Radhika Rao · September 2008
76 GEO. WASH. L. REV. 1216 (2008)
Regulating reproductive technologies—the subject of this symposium—is a theoretical issue right now because there is virtually no such regulation in the United States. However, the regulatory vacuum surrounding assisted reproductive technologies (“ARTs”) may not last for much longer. The outcry over human cloning and embryonic stem cell research have enhanced public scrutiny of parallel technologies and led to calls for more oversight of ARTs. After issuing reports on cloning and embryonic stem cell research, President Bush’s Council on Bioethics took on the related topic of assisted reproduction and recommended studies of the effects of ARTs as a preliminary to such regulation. Already, some states such as California have enacted laws that limit the production and use of embryos for the purpose of human embryonic stem cell research (“hESCR”). The disparity between the extensive restrictions imposed upon research embryos and the near absence of regulation of embryos in the context of fertility treatments is too obvious to ignore. Moreover, the Supreme Court’s recent decision upholding a federal ban on partial-birth abortion may also pave the way for more regulation of embryos and fetuses. All of these developments put pressure upon the government to act.

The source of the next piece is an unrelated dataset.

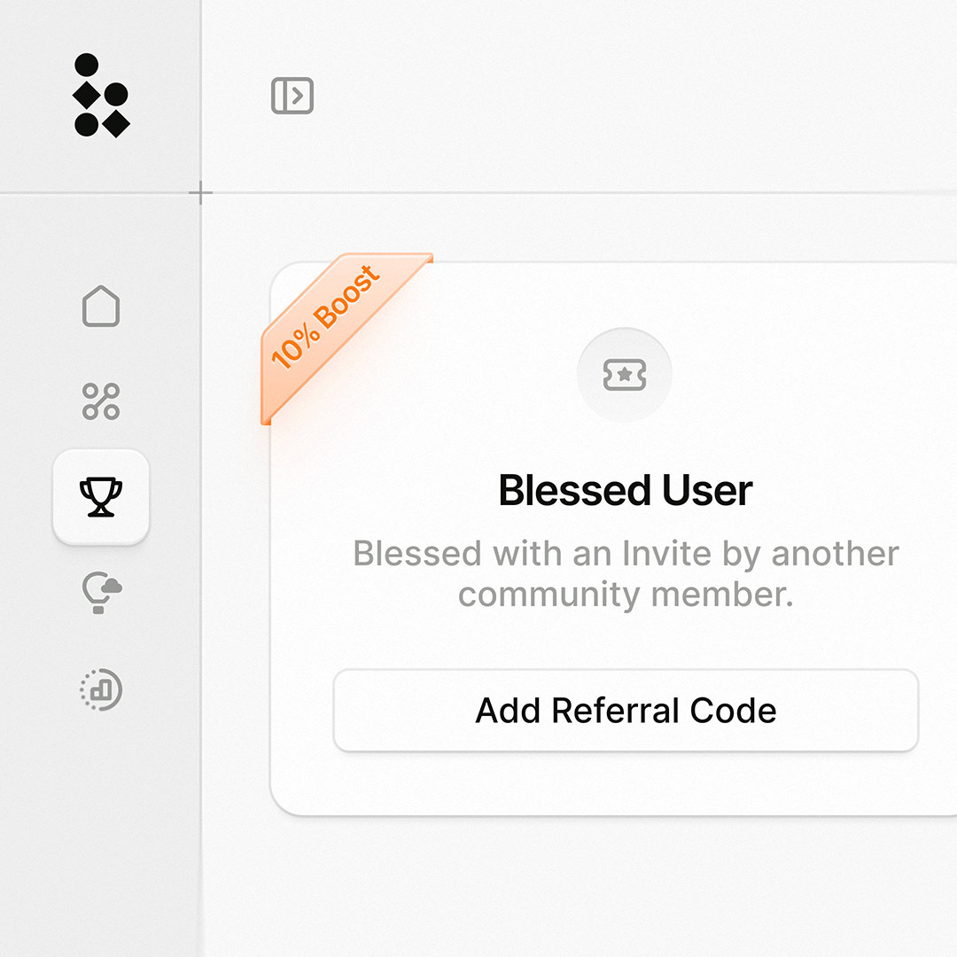The height and width of the screenshot is (957, 957).
Task: Click the lightbulb-cloud ideas icon
Action: pyautogui.click(x=100, y=592)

To predict how the United States or various state governments might respond to such pressures to regulate ARTs, we should look abroad. Germany and Italy, in particular, offer instructive examples. In 1990, Germany enacted the Embryo Protection Act, which restricts the creation, implantation, and destruction of external embryos. The Embryo Protection Act makes it a crime to create more embryos than can be transferred to a woman in one cycle and allows no more than three embryos to be implanted in the uterus. It also mandates implantation of all embryos and bans their destruction, effectively preventing genetic selection as well. In addition, although the Embryo Protection Act permits sperm donation, it proscribes even unpaid egg donation and gestational surrogacy. More recently, in 2004, Italy enacted Law 40—one of the most restrictive laws regulating ARTs in the world. Law 40 limits ARTs to married or “stable” heterosexual couples of childbearing age who are infertile. Law 40 permits no more than three embryos to be created at any one time, requires implantation of all extracorporeal embryos, and forbids embryo destruction or even freezing except under very limited circumstances. It also prohibits genetic selection of embryos and gametes, as well as the use of donor sperm, eggs, and surrogacy. Would similar laws be constitutional in the United States?
I argue that there is no general right to use ARTs as a matter of reproductive autonomy, but there may be a limited right to use ARTs as a matter of reproductive equality. Accordingly, the government could prohibit use of a particular reproductive technology across the board for everyone; however, once the state permits use in some contexts, it should not be able to forbid use of the same technology in other contexts. Hence, all persons must possess an equal right, even if no one retains an absolute right, to use ARTs.
Applying this theory, courts need ensure only that restrictions upon reproductive liberty are meted out with a measure of equality. Why provide equal but not absolute rights in the realm of assisted reproduction? The principle of reproductive liberty has no logical stopping point; it confers constitutional protection upon almost every technology that is necessary to procreation. Such an expansive reading of the right fails to distinguish between different categories of regulation and the reasons underlying them. It subjects all laws that restrict reproductive autonomy to strict judicial scrutiny and requires them to be struck down unless necessary to advance compelling governmental objectives. Under this theory, almost every regulation of assisted reproduction would be unconstitutional. Laws that limit the creation, implantation, and destruction of embryos, laws that prohibit gamete donation and surrogacy, and even laws that prevent genetic selection and cloning would all be invalid because they all inhibit reproductive autonomy. Only ARTs that inflict serious harm upon the parties involved or the resulting child could be constrained under this vision of the Constitution.